Part 3 Organs of the states for their international relations, Ch.11 Consuls, The Institution of Consuls

Sir Robert Jennings qc, Sir Arthur Watts kcmg qc

From: Oppenheim's International Law: Volume 1 Peace (9th Edition)

Edited By: Robert Jennings, Arthur Watts KCMG QC

From: Oxford Public International Law (http://opil.ouplaw.com). (c) Oxford University Press, 2015. All Rights Reserved. Subscriber: null; date: 15 December 2018

Consulates — Diplomatic relations — Consular relations

The Institution of Consuls

Puente, The Foreign Consul (1926) Torroba, Derecho Consular (1927) Desaint, Essai de classification juridique des actes et des attributions des consuls (1927) Heyking, Les Principes et la pratique des services consulaires (1928), and, Hag R, 34 (1930), iv, pp 816–29 Ferrara, Manuale di diritto consolare (1936) Jordan, Répertoire, i, pp 284–302 Harv Research (1932), pp 201–16 Stuart, Hag R, 48 (1934), ii, pp 483–501 Stuart, American Diplomatic and Consular Practice (2nd ed, 1952), pp 277–91 Zourek, Hag R, 106 (1962), ii, pp 370–85, and Clunet, 90 (1963), pp 4–67 Lee, Consular Law and Practice (2nd ed, 1991), pp 3–27, and Vienna Convention on Consular Relations (1966), pp 25–9 Parry, BDIL, 8, pp 3–28 Maresca, Hag R, 134 (1971), iii, pp 105, 111–27 Satow, pp 211–12 Sen, A Diplomat’s Handbook of International Law and Practice (3rd ed, 1988), pp 243–52.

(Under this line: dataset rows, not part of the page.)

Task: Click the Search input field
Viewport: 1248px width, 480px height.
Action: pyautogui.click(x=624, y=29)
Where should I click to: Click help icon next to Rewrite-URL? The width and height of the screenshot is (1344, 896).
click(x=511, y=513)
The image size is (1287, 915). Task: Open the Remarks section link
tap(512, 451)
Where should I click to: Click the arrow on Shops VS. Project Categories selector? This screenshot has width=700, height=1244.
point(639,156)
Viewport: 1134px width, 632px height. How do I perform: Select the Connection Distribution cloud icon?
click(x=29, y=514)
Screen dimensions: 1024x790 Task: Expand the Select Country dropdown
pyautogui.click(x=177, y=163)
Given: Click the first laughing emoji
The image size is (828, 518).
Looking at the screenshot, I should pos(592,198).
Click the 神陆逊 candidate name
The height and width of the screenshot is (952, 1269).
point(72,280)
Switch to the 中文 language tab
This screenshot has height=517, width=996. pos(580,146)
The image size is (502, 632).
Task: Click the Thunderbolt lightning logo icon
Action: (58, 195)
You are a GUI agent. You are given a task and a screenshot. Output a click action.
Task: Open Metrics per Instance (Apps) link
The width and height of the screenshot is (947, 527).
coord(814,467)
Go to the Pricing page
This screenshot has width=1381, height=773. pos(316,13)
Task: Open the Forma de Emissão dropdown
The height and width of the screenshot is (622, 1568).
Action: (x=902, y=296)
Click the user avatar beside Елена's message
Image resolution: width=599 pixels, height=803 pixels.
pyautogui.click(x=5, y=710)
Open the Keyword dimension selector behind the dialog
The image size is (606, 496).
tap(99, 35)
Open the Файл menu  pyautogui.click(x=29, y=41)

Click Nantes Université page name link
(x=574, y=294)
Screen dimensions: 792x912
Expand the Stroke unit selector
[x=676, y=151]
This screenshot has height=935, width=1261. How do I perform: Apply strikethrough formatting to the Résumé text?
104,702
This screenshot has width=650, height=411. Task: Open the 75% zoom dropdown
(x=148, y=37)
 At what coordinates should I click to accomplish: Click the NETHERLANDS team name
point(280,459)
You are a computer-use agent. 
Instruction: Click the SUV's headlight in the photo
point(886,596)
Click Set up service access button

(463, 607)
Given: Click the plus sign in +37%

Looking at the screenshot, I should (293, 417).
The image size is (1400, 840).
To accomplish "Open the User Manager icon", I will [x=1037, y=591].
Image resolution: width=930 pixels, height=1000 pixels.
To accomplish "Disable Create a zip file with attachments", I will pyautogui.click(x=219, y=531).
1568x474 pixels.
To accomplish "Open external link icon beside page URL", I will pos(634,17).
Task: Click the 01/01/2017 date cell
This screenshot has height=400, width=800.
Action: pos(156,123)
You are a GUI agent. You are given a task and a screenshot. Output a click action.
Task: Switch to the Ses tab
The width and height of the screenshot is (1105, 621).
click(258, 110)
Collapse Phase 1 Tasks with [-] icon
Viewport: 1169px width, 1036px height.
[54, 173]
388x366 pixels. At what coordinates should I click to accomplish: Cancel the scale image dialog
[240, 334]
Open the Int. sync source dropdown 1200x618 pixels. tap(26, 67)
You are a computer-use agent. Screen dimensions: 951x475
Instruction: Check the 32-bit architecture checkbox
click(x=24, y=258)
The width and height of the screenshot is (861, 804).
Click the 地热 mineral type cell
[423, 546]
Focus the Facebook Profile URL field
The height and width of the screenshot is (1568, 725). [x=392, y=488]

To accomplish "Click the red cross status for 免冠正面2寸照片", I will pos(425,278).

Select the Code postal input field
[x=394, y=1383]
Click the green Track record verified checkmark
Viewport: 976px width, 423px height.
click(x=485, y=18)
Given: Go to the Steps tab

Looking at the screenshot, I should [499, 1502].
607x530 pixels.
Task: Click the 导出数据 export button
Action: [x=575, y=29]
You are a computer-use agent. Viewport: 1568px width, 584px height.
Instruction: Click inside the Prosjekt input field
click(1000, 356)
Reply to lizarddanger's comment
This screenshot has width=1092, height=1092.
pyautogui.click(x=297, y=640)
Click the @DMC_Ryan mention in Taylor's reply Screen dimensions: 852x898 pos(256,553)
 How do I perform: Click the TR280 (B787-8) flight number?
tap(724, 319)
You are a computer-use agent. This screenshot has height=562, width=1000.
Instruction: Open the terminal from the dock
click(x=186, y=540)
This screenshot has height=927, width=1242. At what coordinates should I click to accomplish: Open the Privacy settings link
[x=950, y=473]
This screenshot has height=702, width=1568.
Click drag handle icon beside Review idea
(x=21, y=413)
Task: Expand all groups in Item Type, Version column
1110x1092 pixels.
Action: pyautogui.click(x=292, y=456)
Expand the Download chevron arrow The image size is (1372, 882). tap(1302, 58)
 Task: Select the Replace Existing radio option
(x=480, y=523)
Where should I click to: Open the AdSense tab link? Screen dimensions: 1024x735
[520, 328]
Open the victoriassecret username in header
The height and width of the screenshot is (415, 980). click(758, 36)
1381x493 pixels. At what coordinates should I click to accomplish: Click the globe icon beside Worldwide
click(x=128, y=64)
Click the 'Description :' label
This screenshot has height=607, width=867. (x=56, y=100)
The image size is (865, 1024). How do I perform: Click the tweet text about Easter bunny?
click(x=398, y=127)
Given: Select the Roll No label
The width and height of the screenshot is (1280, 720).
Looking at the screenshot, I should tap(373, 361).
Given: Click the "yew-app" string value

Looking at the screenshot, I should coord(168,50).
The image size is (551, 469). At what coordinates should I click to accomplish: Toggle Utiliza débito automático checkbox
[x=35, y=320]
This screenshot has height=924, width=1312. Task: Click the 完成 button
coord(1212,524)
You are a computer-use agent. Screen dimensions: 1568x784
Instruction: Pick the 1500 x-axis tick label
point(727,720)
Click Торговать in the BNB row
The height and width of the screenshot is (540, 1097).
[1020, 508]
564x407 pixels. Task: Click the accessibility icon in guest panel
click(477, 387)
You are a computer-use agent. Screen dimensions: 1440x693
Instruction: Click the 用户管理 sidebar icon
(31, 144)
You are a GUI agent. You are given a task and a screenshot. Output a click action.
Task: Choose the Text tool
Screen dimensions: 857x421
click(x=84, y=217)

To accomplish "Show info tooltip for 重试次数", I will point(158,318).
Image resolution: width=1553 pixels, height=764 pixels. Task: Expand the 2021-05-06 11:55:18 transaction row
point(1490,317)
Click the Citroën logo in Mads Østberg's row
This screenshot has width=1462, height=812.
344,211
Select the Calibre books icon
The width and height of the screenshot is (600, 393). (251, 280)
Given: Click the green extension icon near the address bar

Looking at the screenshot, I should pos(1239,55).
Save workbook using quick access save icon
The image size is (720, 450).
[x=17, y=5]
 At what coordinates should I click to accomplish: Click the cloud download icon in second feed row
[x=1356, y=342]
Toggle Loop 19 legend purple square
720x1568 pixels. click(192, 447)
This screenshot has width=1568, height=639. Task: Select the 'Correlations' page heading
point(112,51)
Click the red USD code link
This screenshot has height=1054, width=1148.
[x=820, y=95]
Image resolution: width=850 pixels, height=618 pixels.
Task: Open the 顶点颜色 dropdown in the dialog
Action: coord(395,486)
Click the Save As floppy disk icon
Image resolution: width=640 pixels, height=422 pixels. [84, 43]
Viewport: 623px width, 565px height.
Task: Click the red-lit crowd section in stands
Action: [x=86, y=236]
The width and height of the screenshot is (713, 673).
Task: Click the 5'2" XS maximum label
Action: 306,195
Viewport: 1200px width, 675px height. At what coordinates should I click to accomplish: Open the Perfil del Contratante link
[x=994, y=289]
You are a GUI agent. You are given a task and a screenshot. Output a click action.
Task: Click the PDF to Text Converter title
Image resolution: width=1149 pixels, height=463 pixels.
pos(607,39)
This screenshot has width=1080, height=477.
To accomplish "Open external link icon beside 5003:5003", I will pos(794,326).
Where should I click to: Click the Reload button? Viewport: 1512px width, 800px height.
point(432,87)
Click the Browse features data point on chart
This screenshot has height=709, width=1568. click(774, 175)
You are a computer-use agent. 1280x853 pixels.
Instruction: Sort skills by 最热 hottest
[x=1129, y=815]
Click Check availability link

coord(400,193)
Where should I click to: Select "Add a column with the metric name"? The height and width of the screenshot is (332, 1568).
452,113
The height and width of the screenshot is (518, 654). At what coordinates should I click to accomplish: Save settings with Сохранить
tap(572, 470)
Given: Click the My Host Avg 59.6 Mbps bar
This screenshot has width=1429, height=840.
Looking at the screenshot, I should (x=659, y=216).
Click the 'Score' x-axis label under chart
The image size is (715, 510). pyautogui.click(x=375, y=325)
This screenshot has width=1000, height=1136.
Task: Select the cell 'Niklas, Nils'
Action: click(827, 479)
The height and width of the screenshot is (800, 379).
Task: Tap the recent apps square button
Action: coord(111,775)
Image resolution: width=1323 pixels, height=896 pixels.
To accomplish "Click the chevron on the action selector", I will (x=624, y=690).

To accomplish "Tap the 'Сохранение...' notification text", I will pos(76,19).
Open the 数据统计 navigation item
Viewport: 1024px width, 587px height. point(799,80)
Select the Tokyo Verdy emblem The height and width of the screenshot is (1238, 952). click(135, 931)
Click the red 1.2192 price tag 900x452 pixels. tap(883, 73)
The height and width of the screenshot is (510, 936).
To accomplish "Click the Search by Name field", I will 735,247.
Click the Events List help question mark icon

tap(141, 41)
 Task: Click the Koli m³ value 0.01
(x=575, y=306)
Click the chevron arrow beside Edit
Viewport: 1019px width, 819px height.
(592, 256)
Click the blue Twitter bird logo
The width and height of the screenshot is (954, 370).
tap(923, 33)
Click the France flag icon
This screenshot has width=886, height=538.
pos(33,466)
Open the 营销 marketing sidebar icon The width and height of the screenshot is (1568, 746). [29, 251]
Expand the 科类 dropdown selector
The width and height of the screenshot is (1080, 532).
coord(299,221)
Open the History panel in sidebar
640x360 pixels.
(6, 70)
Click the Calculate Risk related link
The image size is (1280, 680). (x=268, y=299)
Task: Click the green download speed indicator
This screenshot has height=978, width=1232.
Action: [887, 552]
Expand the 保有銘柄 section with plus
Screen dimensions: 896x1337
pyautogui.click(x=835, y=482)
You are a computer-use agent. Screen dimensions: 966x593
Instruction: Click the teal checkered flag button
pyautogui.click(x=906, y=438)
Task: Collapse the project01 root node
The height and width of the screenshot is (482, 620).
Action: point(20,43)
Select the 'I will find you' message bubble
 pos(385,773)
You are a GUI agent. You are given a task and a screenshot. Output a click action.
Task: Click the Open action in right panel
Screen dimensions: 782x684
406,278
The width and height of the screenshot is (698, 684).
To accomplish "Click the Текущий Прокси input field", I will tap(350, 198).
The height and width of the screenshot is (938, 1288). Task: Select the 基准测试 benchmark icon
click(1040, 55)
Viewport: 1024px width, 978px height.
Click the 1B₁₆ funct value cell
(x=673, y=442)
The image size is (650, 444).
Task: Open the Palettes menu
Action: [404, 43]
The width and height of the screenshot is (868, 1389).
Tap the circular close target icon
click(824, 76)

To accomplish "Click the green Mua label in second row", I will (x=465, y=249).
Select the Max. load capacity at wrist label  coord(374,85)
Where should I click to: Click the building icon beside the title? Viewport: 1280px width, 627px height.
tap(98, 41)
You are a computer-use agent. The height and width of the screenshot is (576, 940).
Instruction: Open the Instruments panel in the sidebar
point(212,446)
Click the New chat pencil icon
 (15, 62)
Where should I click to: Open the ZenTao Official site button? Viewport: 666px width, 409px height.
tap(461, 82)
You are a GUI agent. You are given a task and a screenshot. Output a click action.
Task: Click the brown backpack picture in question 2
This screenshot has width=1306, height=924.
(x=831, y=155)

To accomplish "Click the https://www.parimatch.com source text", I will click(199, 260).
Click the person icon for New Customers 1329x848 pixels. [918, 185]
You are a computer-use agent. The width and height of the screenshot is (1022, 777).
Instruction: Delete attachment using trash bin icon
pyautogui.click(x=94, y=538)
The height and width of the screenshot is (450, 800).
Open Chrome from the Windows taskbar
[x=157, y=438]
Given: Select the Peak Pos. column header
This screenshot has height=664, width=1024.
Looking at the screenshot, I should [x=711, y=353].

§ 534  Development of the institution of consuls

The roots of the institution of consuls go back to the second half of the Middle Ages.1 In the commercial towns of Italy, Spain, and France the merchants used to elect one or more of their fellow merchants as arbitrators in commercial disputes, and these were called juges consuls or consuls marchands. When, between and after the Crusades, Italian, Spanish, and French merchants established themselves in Near Eastern countries, they brought the institution of consuls with them, merchants from the same nation electing their own consul. The competence of these consuls became gradually enlarged through treaties, called ‘capitulations’, between the home states of the merchants and the mohammedan monarchs in whose territories they had settled.2 The competence of consuls came to comprise all civil and criminal jurisdiction over, and protection of, the privileges, life, and property of their countrymen. The institution of consuls was then brought to Western Europe. Thus, in the fifteenth century, Italian consuls existed in the Netherlands and in London, English consuls in the Netherlands, Sweden, Norway, Denmark, and Italy (Pisa). However, the position of consuls in Western Europe decayed in the (p. 1133) beginning of the seventeenth century with the growth of permanent legations, and because everywhere foreign merchants were brought under the civil and criminal jurisdiction of the state in which they resided. The functions of consuls in Western Europe shrank to a general supervision of the commerce and navigation of their home states, and to a kind of protection of the commercial interests of their countrymen.3 It was not until the nineteenth century that the general development of international commerce, navigation, and shipping revived the value and importance of the institution of consuls, which was systematically developed. The position of consuls, their functions and privileges were the subject of provisions, either in commercial treaties or in special consular treaties,4 and a number of states enacted statutes regarding the duties of their consuls abroad, such as the Consular Act passed by Great Britain in 1825.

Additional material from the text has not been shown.